--- Brief ---
Restate all entries exactly.

--- Information ---
....

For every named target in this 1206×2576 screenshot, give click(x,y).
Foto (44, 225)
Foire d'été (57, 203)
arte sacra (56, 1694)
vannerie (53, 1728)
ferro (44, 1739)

....

--- Task output ---
For every named target in this 1206×2576 screenshot, give click(x,y).
Foto (44, 225)
Foire d'été (57, 203)
arte sacra (56, 1694)
vannerie (53, 1728)
ferro (44, 1739)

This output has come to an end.